Browser based ML Inference
Run DeepSeek, Llama3.2, Nomic Embed and more right inside your browser
- OpenAI-compatible API - Simple drop-in alternative for OpenAI client libraries
- Client-side Inference - Run zero-cost inference client side using WebGPU
- Text Generation - Generate high-quality text with controllable parameters
- Text Embeddings - Create semantic embeddings for search, clustering, and similarity
- WebGPU Acceleration - Automatic detection and use of WebGPU when available
- Cross-Platform - Works in both browser and Node.js environments
- True Streaming - Real-time token streaming with low latency
- Detailed Progress Tracking - Per-file download tracking with ETA and speed metrics
- Interruption Support - Ability to stop generation mid-way
- Memory Management - Explicit model offloading for memory efficiency
- TypeScript Support - Fully typed API with exported type definitions
npm install tinylm
# or
yarn add tinylm
import { TinyLM } from "tinylm";
// Create a TinyLM instance
const tiny = new TinyLM();
// Initialize and load a model
await tiny.init({
models: ["HuggingFaceTB/SmolLM2-135M-Instruct"],
});
// Generate a completion
const response = await tiny.chat.completions.create({
messages: [
{ role: "system", content: "You are a helpful AI assistant." },
{ role: "user", content: "What is artificial intelligence?" },
],
temperature: 0.7,
max_tokens: 100,
});
console.log(response.choices[0].message.content);
Source: Fork Me
import { TinyLM } from "tinylm";
const tiny = new TinyLM();
await tiny.init({
embeddingModels: ["nomic-ai/nomic-embed-text-v1.5"],
});
// Generate embeddings for text
const embedding = await tiny.embeddings.create({
model: "nomic-ai/nomic-embed-text-v1.5",
input: "Your text string goes here",
});
console.log(`Embedding dimensions: ${embedding.data[0].embedding.length}`);
console.log(`Token usage: ${embedding.usage.prompt_tokens} tokens`);
// Generate embeddings for multiple texts at once
const batchEmbeddings = await tiny.embeddings.create({
model: "nomic-ai/nomic-embed-text-v1.5",
input: [
"First document to embed",
"Second document to embed",
"Third document with different content",
],
});
console.log(`Generated ${batchEmbeddings.data.length} embeddings`);
Source: Fork Me
import { TinyLM } from "tinylm";
const tiny = new TinyLM();
await tiny.init();
await tiny.models.load({ model: "HuggingFaceTB/SmolLM2-135M-Instruct" });
// Generate a streaming response
const stream = await tiny.chat.completions.create({
messages: [
{ role: "system", content: "You are a creative storyteller." },
{ role: "user", content: "Write a short poem about technology." },
],
temperature: 0.9,
max_tokens: 200,
stream: true, // Enable streaming
});
// Process the stream
for await (const chunk of stream) {
const content = chunk.choices[0]?.delta?.content || "";
process.stdout.write(content); // Display content as it arrives
}
const tiny = new TinyLM({
progressCallback: (progress) => console.log(progress),
progressThrottleTime: 100,
});
Options:
-
progressCallback
: Function called with progress updates -
progressThrottleTime
: Milliseconds between progress updates (default: 100)

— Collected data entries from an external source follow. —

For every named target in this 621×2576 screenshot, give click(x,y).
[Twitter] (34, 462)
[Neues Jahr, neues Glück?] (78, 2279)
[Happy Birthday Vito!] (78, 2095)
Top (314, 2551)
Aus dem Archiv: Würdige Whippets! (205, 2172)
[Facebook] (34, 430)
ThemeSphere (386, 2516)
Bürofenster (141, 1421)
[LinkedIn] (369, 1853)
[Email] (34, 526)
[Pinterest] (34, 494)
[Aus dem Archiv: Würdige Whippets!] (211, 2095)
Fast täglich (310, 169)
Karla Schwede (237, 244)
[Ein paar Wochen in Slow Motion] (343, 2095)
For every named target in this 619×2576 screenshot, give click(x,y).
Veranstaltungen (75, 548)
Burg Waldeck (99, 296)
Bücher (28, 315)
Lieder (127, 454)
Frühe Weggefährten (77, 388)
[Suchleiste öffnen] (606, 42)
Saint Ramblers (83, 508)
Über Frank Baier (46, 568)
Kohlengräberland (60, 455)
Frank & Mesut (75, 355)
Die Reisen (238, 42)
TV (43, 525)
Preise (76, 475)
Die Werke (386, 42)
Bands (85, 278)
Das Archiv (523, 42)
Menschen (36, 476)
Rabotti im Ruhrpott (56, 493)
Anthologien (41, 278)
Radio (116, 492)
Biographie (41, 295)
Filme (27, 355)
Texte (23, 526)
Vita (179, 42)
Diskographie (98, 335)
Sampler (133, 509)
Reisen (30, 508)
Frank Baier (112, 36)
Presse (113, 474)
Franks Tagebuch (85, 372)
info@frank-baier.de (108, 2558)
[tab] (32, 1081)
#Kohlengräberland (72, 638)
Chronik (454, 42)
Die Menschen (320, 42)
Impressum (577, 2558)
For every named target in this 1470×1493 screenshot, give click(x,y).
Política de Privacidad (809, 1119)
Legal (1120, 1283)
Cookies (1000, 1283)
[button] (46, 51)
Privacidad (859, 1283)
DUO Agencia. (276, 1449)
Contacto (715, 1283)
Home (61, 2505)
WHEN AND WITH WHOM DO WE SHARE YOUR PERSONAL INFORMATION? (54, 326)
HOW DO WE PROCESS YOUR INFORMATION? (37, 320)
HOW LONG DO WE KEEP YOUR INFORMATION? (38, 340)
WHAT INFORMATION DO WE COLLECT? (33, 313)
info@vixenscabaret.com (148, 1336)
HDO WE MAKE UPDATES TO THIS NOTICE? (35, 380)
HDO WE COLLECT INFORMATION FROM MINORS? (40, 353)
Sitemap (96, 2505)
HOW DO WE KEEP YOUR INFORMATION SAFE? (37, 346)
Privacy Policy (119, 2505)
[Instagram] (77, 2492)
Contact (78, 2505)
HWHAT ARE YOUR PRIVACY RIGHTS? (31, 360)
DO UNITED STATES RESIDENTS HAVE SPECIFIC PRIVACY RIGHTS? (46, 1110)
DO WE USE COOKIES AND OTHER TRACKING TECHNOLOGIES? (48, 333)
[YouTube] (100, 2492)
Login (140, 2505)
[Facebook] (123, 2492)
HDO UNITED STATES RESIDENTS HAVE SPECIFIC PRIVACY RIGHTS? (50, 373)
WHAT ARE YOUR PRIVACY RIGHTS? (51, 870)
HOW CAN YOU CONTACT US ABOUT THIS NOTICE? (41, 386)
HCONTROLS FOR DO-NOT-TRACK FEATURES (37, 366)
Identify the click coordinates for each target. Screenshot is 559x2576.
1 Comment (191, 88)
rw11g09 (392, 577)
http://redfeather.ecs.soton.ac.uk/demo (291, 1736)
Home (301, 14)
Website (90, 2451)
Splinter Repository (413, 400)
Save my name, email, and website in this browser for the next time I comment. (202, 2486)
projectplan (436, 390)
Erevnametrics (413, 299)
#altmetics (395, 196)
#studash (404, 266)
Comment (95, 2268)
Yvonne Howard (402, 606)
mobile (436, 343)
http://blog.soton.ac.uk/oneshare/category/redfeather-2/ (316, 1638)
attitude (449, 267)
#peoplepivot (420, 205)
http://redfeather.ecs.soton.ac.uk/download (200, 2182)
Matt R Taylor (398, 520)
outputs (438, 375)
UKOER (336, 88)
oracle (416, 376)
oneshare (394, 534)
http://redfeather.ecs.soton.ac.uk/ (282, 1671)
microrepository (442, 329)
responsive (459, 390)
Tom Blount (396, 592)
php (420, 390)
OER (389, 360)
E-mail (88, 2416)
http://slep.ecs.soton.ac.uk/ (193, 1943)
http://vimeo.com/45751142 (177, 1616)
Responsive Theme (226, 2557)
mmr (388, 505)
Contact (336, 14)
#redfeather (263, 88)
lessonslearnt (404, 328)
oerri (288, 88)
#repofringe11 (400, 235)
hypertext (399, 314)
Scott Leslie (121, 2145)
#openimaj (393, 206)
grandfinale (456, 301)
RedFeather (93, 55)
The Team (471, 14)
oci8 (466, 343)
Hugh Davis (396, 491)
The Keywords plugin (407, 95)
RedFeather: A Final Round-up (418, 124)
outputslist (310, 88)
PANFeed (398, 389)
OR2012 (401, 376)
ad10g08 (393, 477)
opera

Initialize TinyLM with optional model preloading.
await tiny.init({
models: ["HuggingFaceTB/SmolLM2-135M-Instruct"], // Text generation models to preload
embeddingModels: ["Xenova/all-MiniLM-L6-v2"], // Embedding models to preload
lazyLoad: true, // Don't load models immediately (default: false)
});
Generate text completions with an OpenAI-compatible interface.
const response = await tiny.chat.completions.create({
messages: [
{ role: "system", content: "You are a helpful AI assistant." },
{ role: "user", content: "What is artificial intelligence?" },
],
model: "HuggingFaceTB/SmolLM2-135M-Instruct", // Optional if already loaded
temperature: 0.7,
max_tokens: 100,
do_sample: true,
top_k: 40,
top_p: 0.95,
stream: false, // Set to true for streaming
});
Returns:
- When
stream: false
: A completion result object - When
stream: true
: An async generator yielding completion chunks
Generate embeddings for text with an OpenAI-compatible interface.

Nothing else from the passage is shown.